● DOCUMENT EXTRACT
☆ ☆ ☆

I would like to code with Keras a neural network that acts both as an autoencoder AND a classifier for semi-supervised learning. Take for example this dataset where there is a few labeled images and a lot of unlabeled images: https://cs.stanford.edu/~acoates/stl10/
Some papers listed here achieved that, or very similar things, successfully.
To sum up: if the model would have the same input data shape and the same "encoding" convolutional layers, but would split into two heads (fork-style), so there is a classification head and a decoding head, in a way that the unsupervised autoencoder will contribute to a good learning for the classification head.
With TensorFlow there would be no problem doing that as we have full control over the computational graph.
But with Keras, things are more high-level and I feel that all the calls to ".fit" must always provide all the data at once (so it would force me to tie together the classification head and the autoencoding head into one time-step).
One way in keras to almost do that would be with something that goes like this:
input = Input(shape=(32, 32, 3))
cnn_feature_map = sequential_cnn_trunk(input)
classification_predictions = Dense(10, activation='sigmoid')(cnn_feature_map)
autoencoded_predictions = decode_cnn_head_sequential(cnn_feature_map)
model = Model(inputs=[input], outputs=[classification_predictions, ])
model.compile(optimizer='rmsprop',
loss='binary_crossentropy',
metrics=['accuracy'])
model.fit([images], [labels, images], epochs=10)
However, I think and I fear that if I just want to fit things in that way it will fail and ask for the missing head:
for epoch in range(10):
# classifications step
model.fit([images], [labels, None], epochs=1)
# "semi-unsupervised" autoencoding step
model.fit([images], [None, images], epochs=1)
# note: ".train_on_batch" could probably be used rather than ".fit" to avoid doing a whole epoch each time.

☆ ☆ ☆

● EXERCISES
• a. Reproduce word for word the passage of the Keras post from "With TensorFlow there" up to and including "into one time-step).".
• b. In the Keras post, which two heads would the model split into?
The data that comes next has no connection to the Keras post.

● PROVIDED DATA
☆ ☆ ☆

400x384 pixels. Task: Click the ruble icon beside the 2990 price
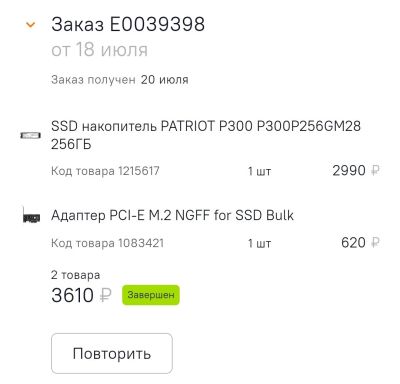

☆ ☆ ☆

● RESULTS FOR THE EXERCISE
• a.
With TensorFlow there would be no problem doing that as we have full control over the computational graph.
But with Keras, things are more high-level and I feel that all the calls to ".fit" must always provide all the data at once (so it would force me to tie together the classification head and the autoencoding head into one time-step).

• b. A classification head and a decoding head.